The new year is a great cue to take care of some of the little things that can make your next time out on the water far more enjoyable. Instead of watching college football blowouts, I took advantage of the day off from work to do some maintenance on some very important, but often underappreciated parts of my tenkara kit – my lines and fishing licenses.
If you’ve been fishing tenkara for any period of time, you’ve probably accumulated several different types of lines – furled lines, level lines, floating lines, and so on…
As primarily a level line angler, I admittedly do a horrible job organizing the various lengths that I’ve cut (and since stowed on spools) over the past year or two. (I’m not really a “keep the line on the rod guy”, at least not for long term storage.) Not to mention, I knew that I had a few encounters with trees where some on stream surgery left my line lengths decidedly shorter than originally intended.
Something simple I did was take a ruler and measured out all of my existing level lines, and built a few new lines to replace those that were in poor condition.
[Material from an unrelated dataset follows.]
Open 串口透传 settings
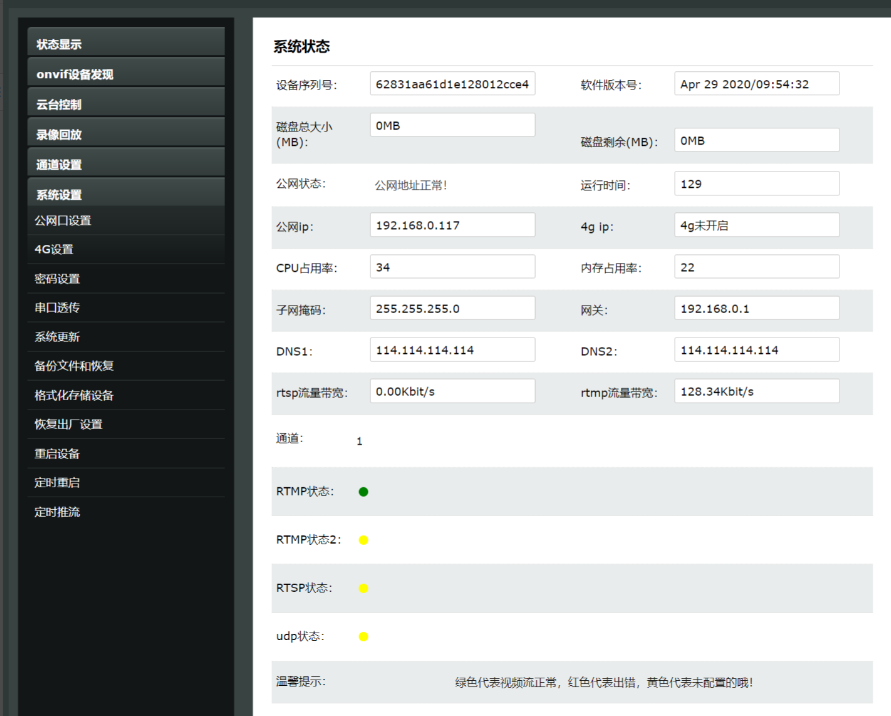This screenshot has height=716, width=891. point(126,307)
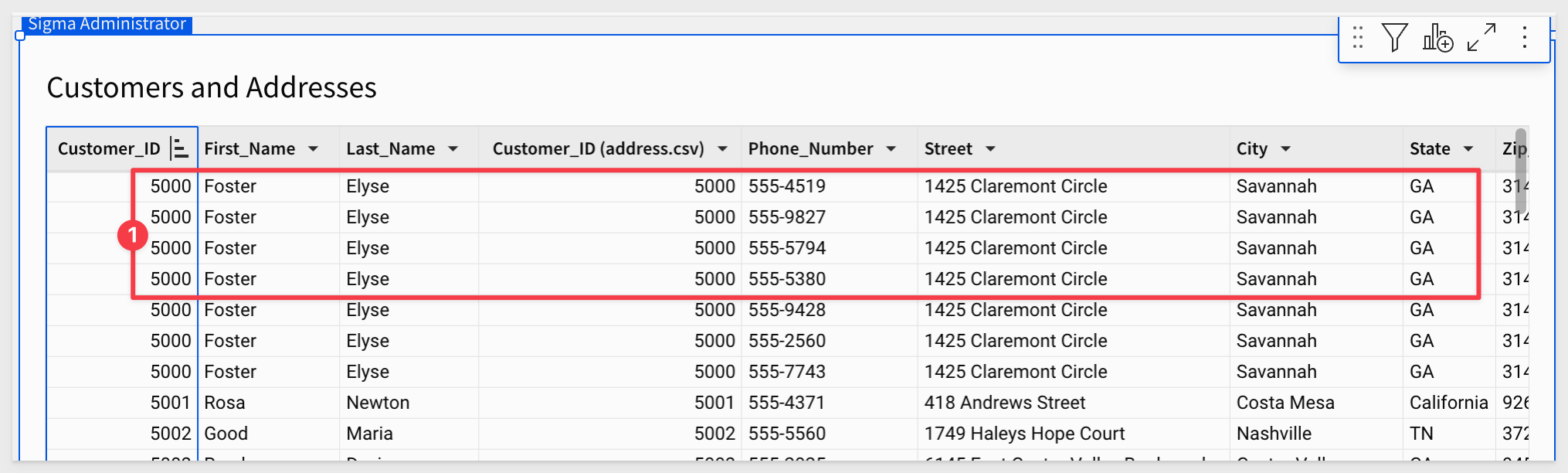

It took about an hour, and now I’m good to go for 2022. This isn’t rocket science, just some time spent deliberately.
I had also recently invested in some of the NIRVANA double line holders, so now I have all my frequently used sizes, from 11 foot to 15 on two spools, clearly marked for easy reference. (I know, I should have just marked them in the beginning, but I know I’m not alone in this dysfunction.) Many manufacturers make spools that hold multiple lines – from ikari to Tenkara USA to Tenkara Path, there are plenty of options out there.
It goes without saying, you need a fishing license if you want to fish. At least you do if you want to do so legally. Being a somewhat nomadic angler, I maintained annual licenses in Florida, Georgia, North Carolina, and Pennsylvania in 2021. While some auto-renew, most don’t, so I also took the opportunity to re-up all of them for 2022.
Fresh licenses now in tow, I can retire the old ones to the cork board and also have all my paperwork in order should that fish & game warden approach and ask me what the heck I’m doing waving that magic wand around in the water.
Oh, and if you’re a gear head and maintain multiple fishing packs, make sure to also take the opportunity to print out multiple copies, one for each pack. Stow them in a little Ziploc bag or similar and tuck them away today and have the peace of mind to never have to fumble around to find your license.
While I haven’t (yet), the new year is also a great time to tie (or buy) some new flies and refill the fly boxes… or just reorganize existing boxes that have been ravaged by a long season. I tied a half dozen honryu flies the other day, but still have a long way to go.
I also usually take the opportunity to check the condition of my boots’ screw in studs and replace if needed. You could also disassemble and fully clean your rods, replace your spent tippet spools, or empty out the haphazard contents of your fishing packs… I’m sure you’ll find some goodies at the bottom that you thought were lost forever. Honestly, the list could go on and on… so I won’t, you get the idea.
Little things matter, and a bit of time spent over the New Year holiday tending to your tenkara gear will pay dividends come later this Winter or early Spring.